No matter how much Orioles Nation romanticizes Ripken, he has no experience running a major league baseball franchise, and he certainly has no experience in the kind of crisis management necessary to turn around this particular organization...

It might simply force fans to face an even harsher reality — that even Cal Ripken cannot save the Orioles.

And this is completely correct. I love Cal Ripken but he's not magic. It would be cool if he was involved in the organization, especially in the minors. And I'd like to hear Cal's side of the story. But this is hardly worth getting worked up about. O's fans are resembling Red Sox fans more every day.

edit: Cal has released a statement.

Nestor is looking to spin this as a "ball's in your court" volley from Cal...looks to me like they've had vague discussions at best. Cal also refutes the statement that Angelos did not want Cal to get credit for a turnaround in Baltimore.


Crawdaddy said...

I know the fan base gets annoyed with me whenever I suggest that I have great trepidation when/if Ripken takes over. He was a great player, is a very good business man, and is wholly unproven in talent evaluation and acquisition.

The best farmer in the world probably is not the best chef. Though, he may be used to being the best and demand more opportunity than he should get to prove how great a chef he is.

Heath said...

I have no idea (to your point) if he's good at talent evaluation and acquisition. He very well may be.

But if we break it down...he may be a good manager but has said (up to this point) that he is not interested in managing. Would he be good at player development? This would be his strong suit at this point. I wonder if he could be employed as a minor league director in charge of instruction of some sort. I don't know. But to think he's going to end the culture of losing with a snap of his fingers is silly.

Ripken played on a lot of losing teams himself BTW.

■ Information shown:

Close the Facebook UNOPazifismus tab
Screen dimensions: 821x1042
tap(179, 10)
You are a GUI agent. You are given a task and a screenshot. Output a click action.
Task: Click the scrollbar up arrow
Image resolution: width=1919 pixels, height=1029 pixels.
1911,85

--

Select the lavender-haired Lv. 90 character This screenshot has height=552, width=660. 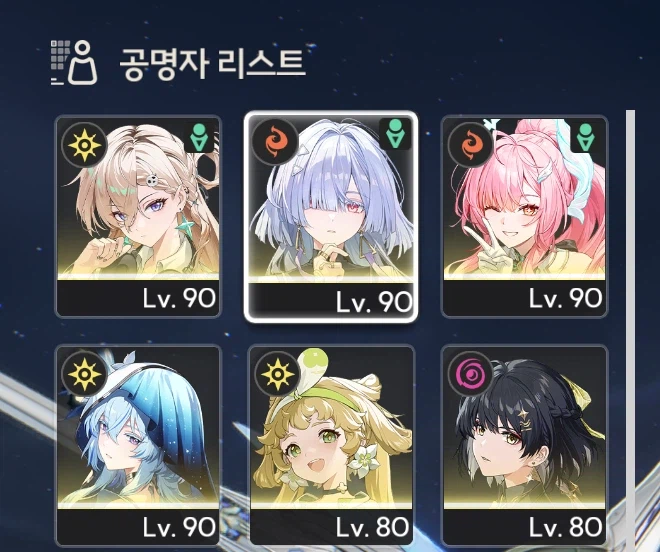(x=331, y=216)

---

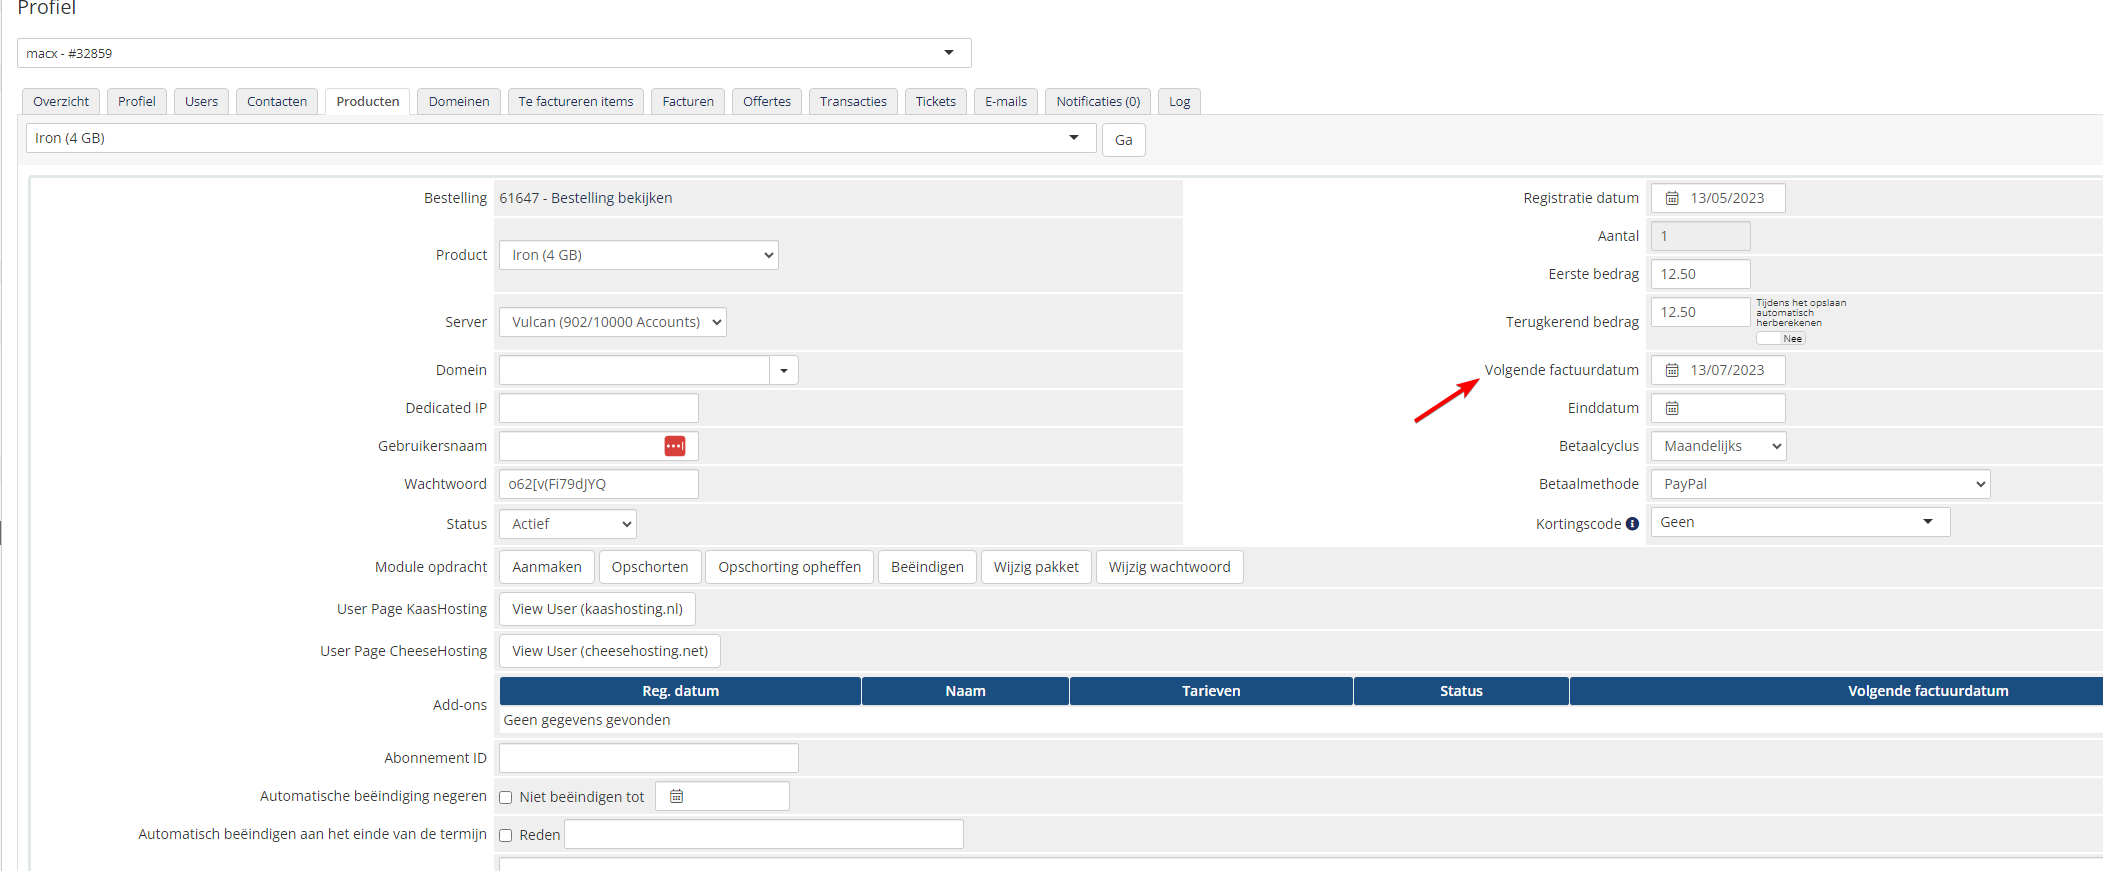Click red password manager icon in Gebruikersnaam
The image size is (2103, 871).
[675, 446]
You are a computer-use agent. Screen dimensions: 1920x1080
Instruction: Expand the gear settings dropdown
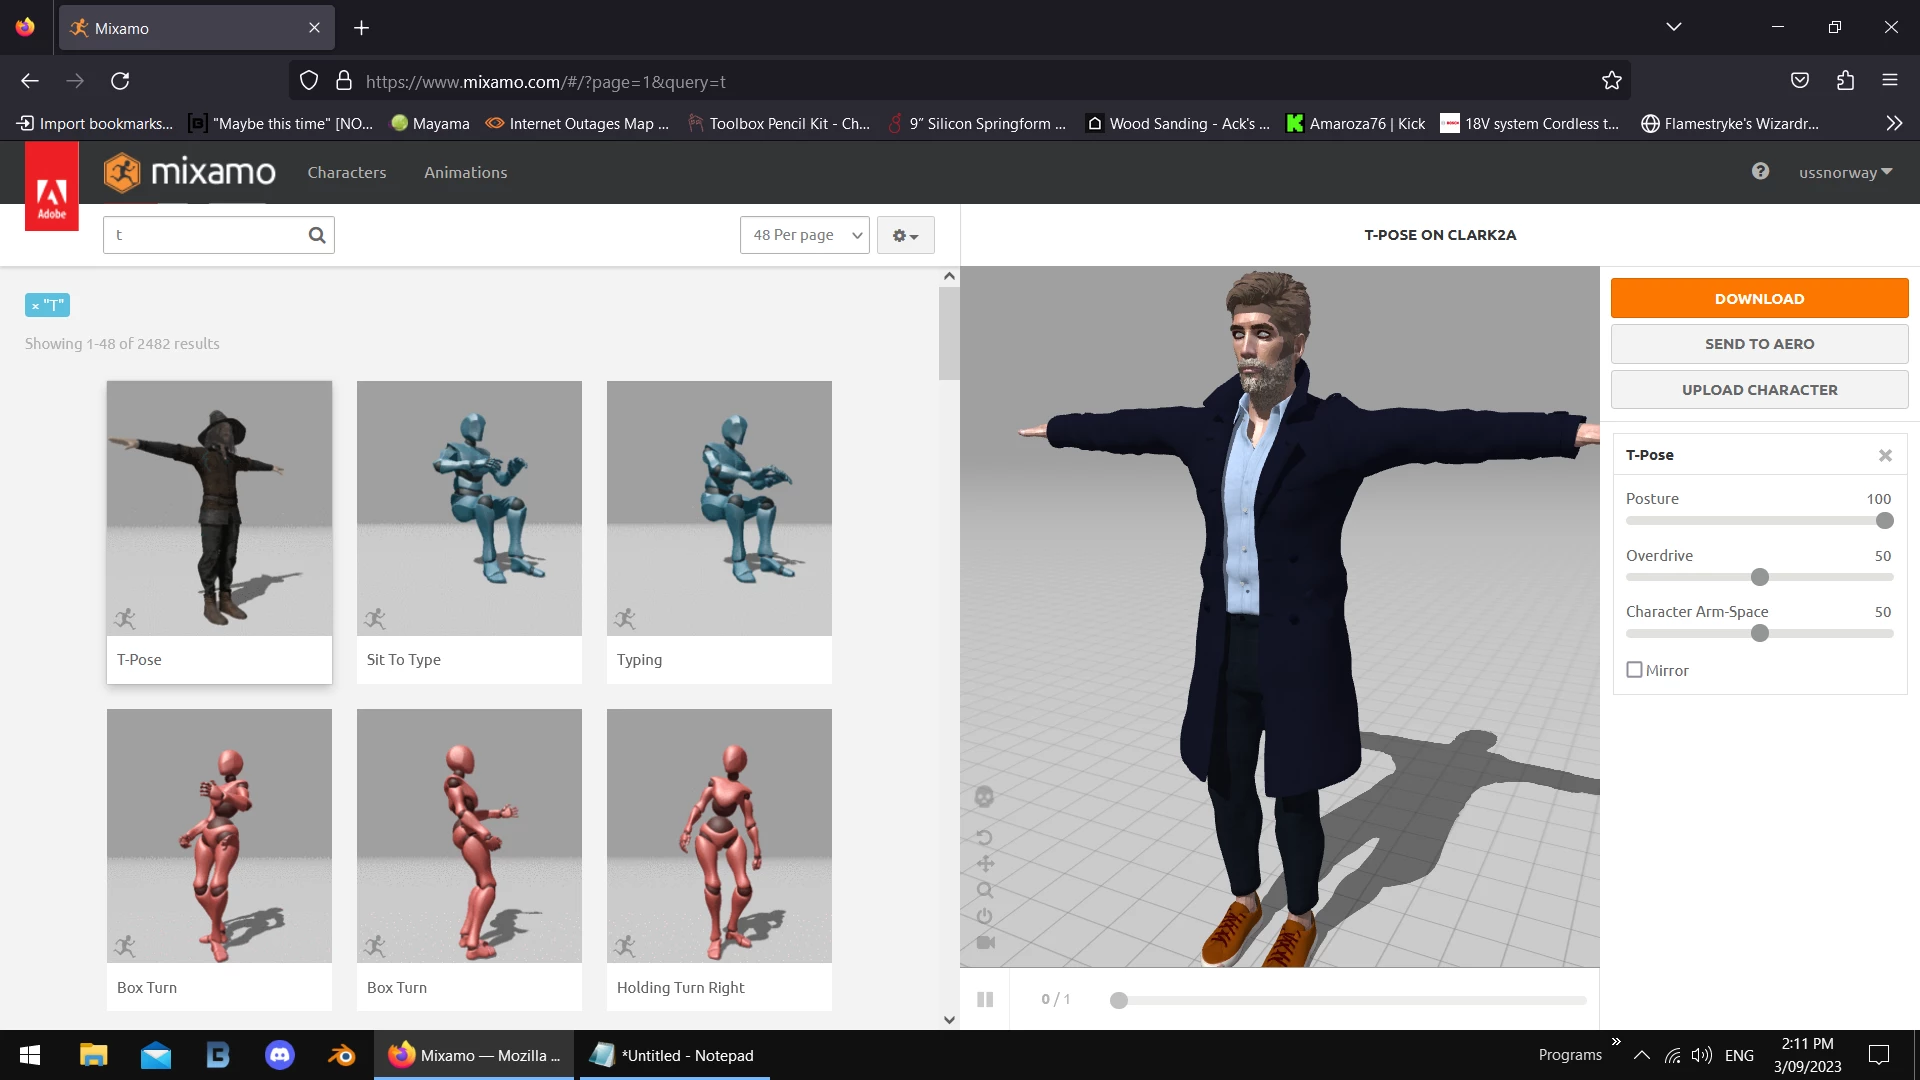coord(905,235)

■ Objective: In the post about Cal Ripken and the Orioles, which claim does Cal's statement deny?

■ Result below: That Angelos did not want Cal to get credit for a turnaround in Baltimore.